> TASK BRIEF
Only lines holding "Política" are wanted; copy each of them from the records below.
━━━━━━━━
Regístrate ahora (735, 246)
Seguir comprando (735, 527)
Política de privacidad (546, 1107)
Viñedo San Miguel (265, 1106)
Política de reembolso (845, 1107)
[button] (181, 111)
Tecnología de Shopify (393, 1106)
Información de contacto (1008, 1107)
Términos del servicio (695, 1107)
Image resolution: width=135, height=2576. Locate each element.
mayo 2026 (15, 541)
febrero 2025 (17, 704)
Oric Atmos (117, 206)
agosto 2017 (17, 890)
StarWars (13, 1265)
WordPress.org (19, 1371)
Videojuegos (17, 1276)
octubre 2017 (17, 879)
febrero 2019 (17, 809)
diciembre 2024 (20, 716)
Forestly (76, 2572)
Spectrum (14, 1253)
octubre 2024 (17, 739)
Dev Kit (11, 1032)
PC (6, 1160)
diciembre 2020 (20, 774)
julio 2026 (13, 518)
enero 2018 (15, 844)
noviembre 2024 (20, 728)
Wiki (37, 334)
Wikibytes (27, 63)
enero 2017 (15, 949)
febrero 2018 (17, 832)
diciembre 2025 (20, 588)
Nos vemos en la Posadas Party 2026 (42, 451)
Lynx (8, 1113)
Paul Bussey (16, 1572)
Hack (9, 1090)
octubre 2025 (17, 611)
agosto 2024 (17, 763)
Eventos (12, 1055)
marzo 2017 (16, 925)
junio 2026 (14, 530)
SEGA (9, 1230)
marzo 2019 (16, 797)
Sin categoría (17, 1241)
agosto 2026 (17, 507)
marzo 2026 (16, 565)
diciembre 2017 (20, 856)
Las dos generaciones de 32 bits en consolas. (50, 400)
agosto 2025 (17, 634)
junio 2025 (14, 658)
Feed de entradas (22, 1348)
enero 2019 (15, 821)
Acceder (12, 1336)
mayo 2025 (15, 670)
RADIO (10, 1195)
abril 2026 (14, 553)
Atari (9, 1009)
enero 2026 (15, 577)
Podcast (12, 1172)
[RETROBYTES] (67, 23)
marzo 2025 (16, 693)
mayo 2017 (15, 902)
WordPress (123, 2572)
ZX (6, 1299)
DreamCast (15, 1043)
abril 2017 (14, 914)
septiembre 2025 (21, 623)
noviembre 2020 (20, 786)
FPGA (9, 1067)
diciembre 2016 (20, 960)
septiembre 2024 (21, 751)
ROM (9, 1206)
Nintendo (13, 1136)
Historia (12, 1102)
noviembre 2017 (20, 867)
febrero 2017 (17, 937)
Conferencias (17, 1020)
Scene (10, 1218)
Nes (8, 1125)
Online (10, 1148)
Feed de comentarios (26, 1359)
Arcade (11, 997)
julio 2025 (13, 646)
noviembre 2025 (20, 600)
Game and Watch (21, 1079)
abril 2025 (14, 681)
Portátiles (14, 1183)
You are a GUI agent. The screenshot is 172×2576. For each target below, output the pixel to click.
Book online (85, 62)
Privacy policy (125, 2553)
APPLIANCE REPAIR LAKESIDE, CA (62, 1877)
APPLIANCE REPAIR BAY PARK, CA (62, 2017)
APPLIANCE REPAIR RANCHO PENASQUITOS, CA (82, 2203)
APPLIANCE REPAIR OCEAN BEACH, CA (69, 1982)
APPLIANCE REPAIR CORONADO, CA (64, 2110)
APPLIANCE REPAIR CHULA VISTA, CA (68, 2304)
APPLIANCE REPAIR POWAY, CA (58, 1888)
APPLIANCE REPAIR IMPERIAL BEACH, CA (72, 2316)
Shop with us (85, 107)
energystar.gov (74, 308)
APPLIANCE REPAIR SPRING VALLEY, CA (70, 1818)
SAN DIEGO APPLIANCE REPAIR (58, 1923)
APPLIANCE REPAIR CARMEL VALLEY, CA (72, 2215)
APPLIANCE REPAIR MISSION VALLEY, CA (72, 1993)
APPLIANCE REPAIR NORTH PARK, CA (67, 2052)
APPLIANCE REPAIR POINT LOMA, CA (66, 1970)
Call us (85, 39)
━━━━━━━━
> EXERCISE RESULT
Política de privacidad (546, 1107)
Política de reembolso (845, 1107)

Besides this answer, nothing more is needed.